21 Jahre mussten die Bogenschützen auf eine Olympia-Medaille im Team warten. In Tokio landete die Mannschaft um Lisa Unruh den bronzenen Glückstreffer. Zusammen
mit Michelle Kroppen und Charline Schwarz gewann das Trio im kleinen Finale gegen Belarus mit 5:1 (55:48, 53:51, 55:55) und holte damit die erste Edelplakette seit 2000 in Sydney.
„Überwältigend! Arschbacken zusammen, Bäääm! Es war geil“, schwärmte Unruh nach dem klaren 5:1 (55:48, 53:51, 55:55)-Sieg gegen Belarus im kleinen Finale bei fast 35 Grad Celsius Hitze im Yumenoshima Park. „Ich habe mir die Team-Medaille so gewünscht. Es ist so schön, zusammen zu siegen und sich zu freuen. Es ist genau das, was ich mir erträumt habe“, sagte Unruh, die bereits bei ihrer Olympia-Premiere in Rio 2016 Silber im Einzel geholt hatte.
„Wir gönnen es uns heute richtig und spielen Karten“, scherzte die 33-Jährige auf die Frage nach den folgenden Feierlichkeiten. Ihre Teamkollegin Michelle Kroppen wollte sich lieber spontan überraschen lassen. „Mal sehen was passiert, wenn wir nachher ins Dorf kommen. Vielleicht werden wir noch von jemanden gut empfangen. Aber wir haben nichts Großes vor, wir sind ja noch im laufenden Wettbewerb“, sagte die 25-Jährige.

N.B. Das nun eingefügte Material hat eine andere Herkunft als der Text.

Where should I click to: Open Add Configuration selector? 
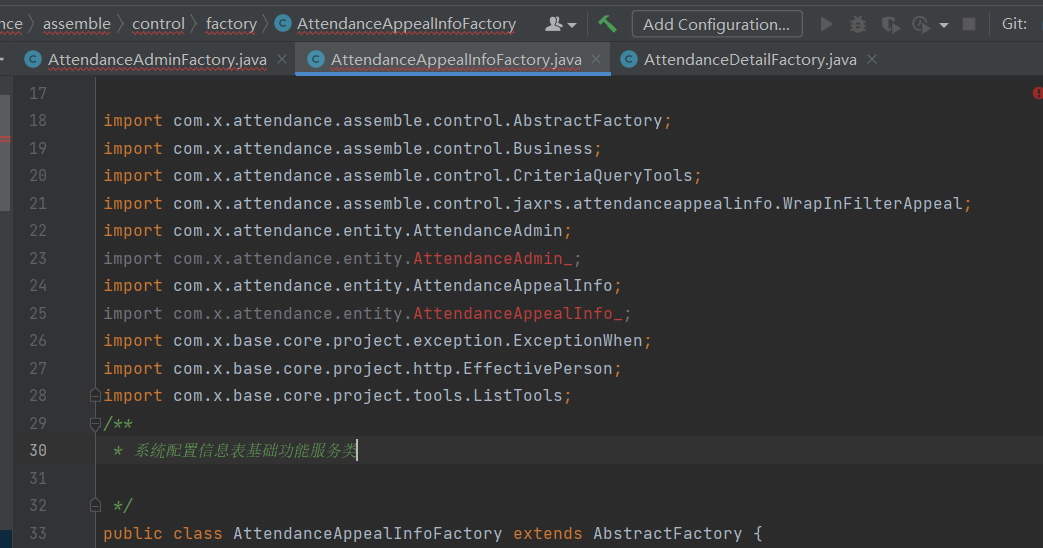click(x=716, y=24)

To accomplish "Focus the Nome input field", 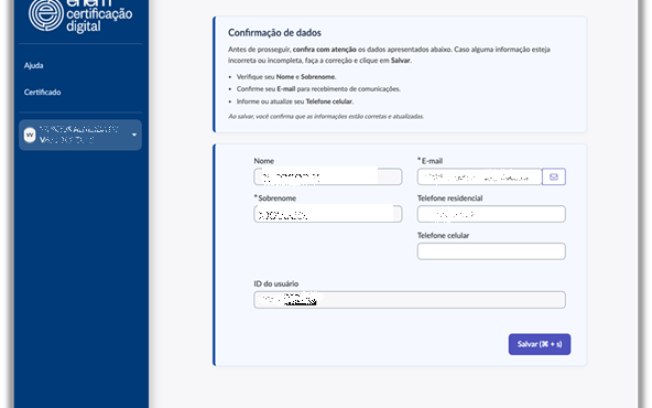I will tap(328, 177).
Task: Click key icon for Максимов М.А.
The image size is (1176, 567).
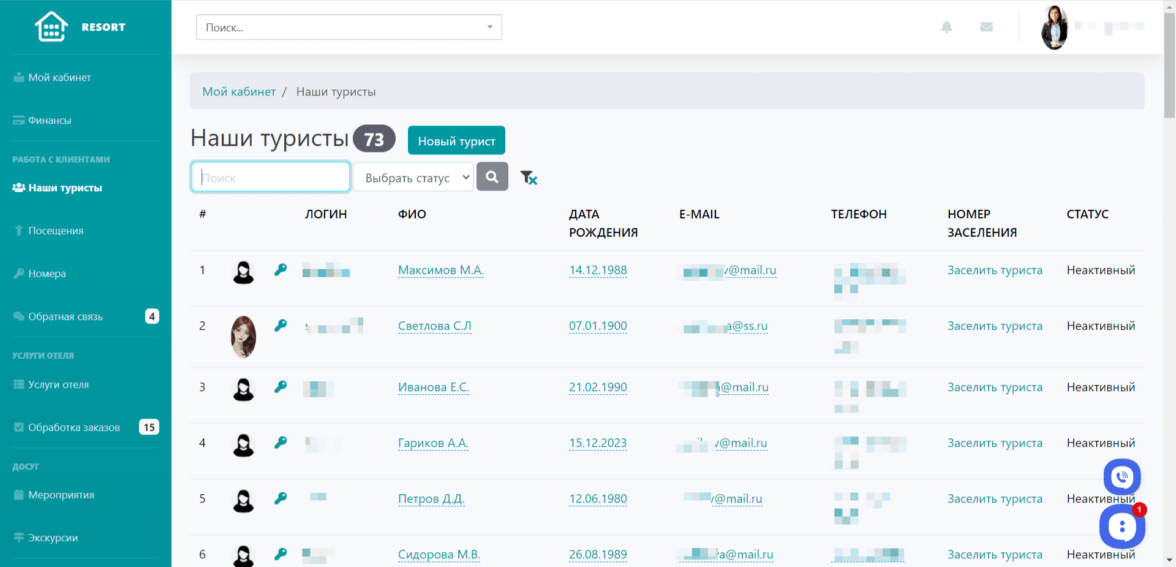Action: (x=281, y=270)
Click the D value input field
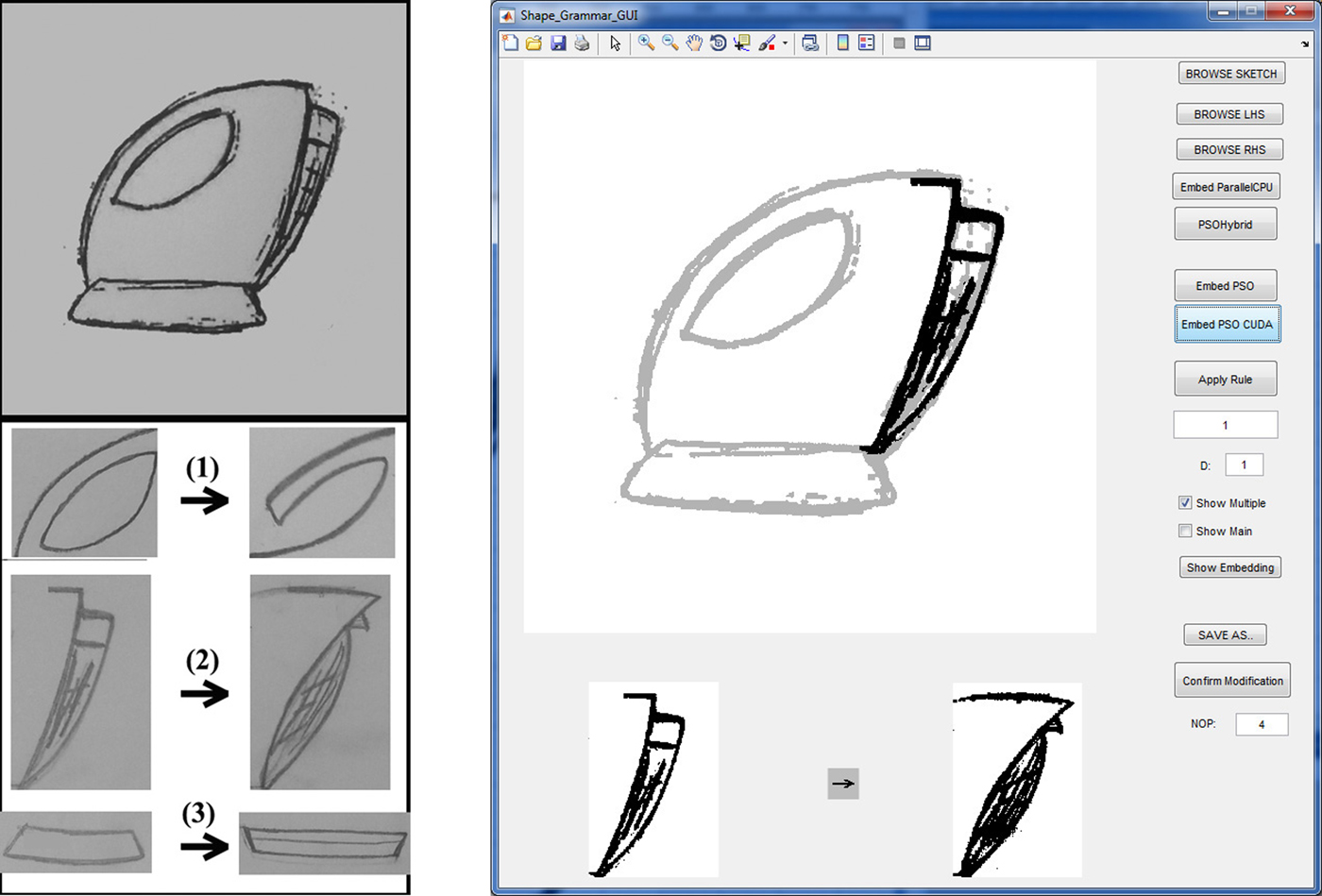Viewport: 1322px width, 896px height. (x=1244, y=465)
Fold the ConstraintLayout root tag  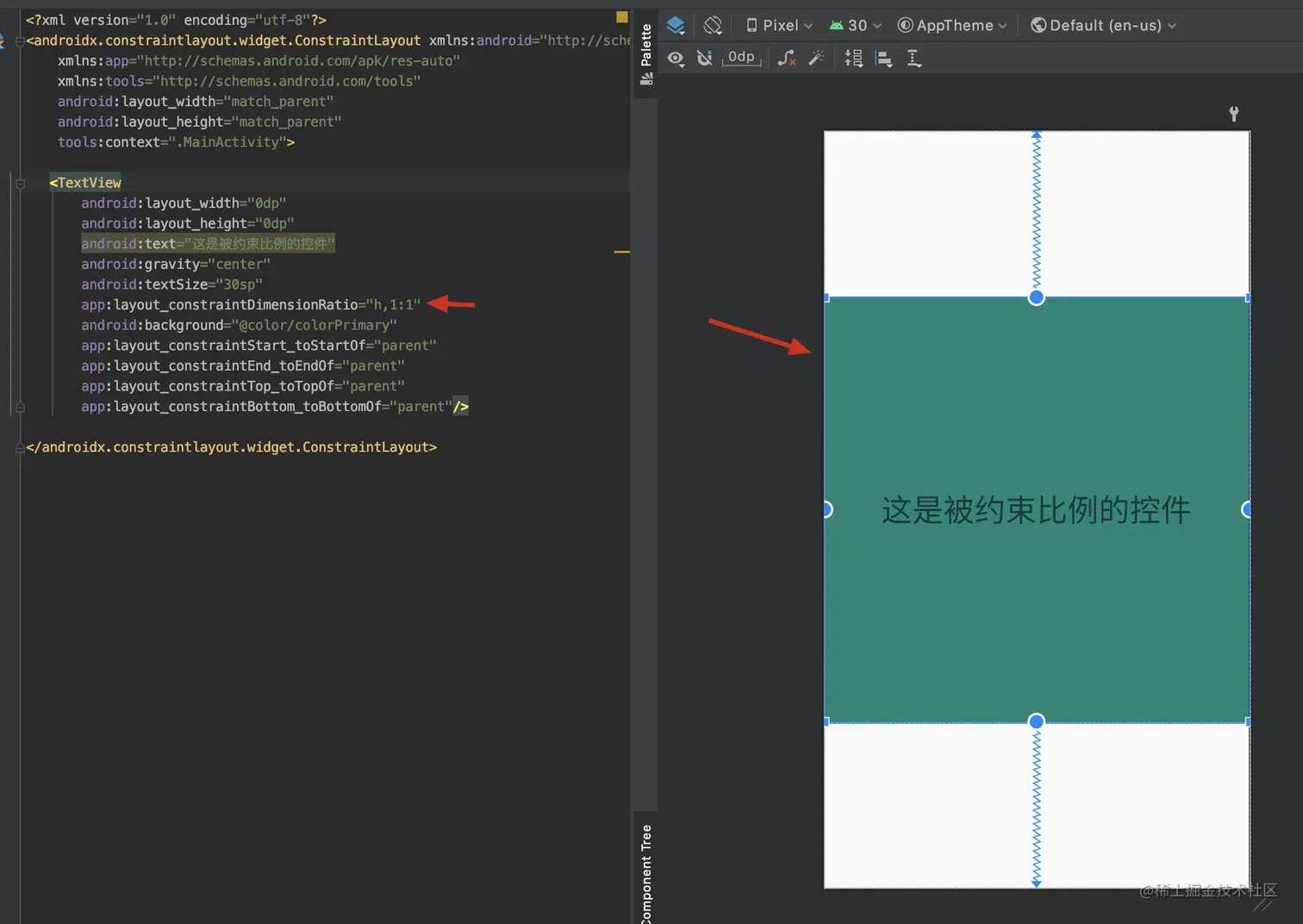[x=19, y=40]
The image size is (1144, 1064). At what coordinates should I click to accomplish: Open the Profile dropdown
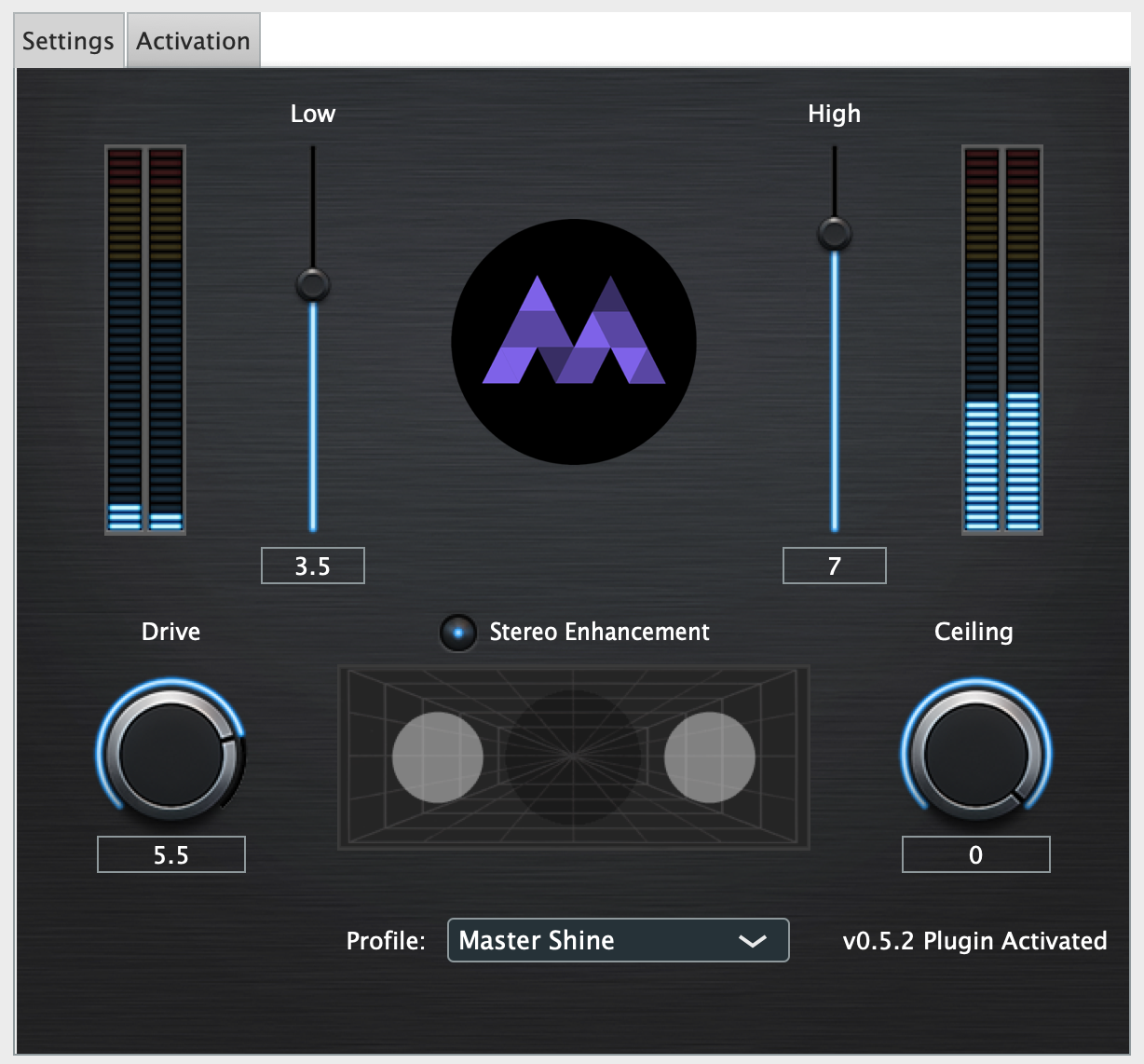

Kroppen stammt aus Straelen am Niederrhein. Erste Erfahrungen im Bogenschießen sammelte sie beim BSV Kevelaer und SBC Walbeck. Mit 16 wechselte sie zur Sportschule in Jena. Dass der Start in Tokio aber einen Schlusspunkt in ihrer Karriere markieren könnte, hatte sie schon vor den Spielen ausgeschlossen. „Nur weil ich es geschafft habe, heißt es nicht, dass ich aufgebe.“Olympia 2024 in Paris und 2028 in Los Angeles wolle sie auch mitnehmen, sagte Kroppen. Und sie hatte sich persönlich schon vor dem Gewinn der Bronzemedaille für eine Erinnerung entschieden, die bleibt: die Olympischen Ringe als Tattoo.
„Es werden Spiele in Tokio sein, die mehr Überraschungsfaktoren bieten, wie es nie zuvor der Fall gewesen ist“, sagte Hörmann mit Bezug auf die Verwerfungen im internationalen Sport in der mehr als anderthalb Jahre währenden Pandemie.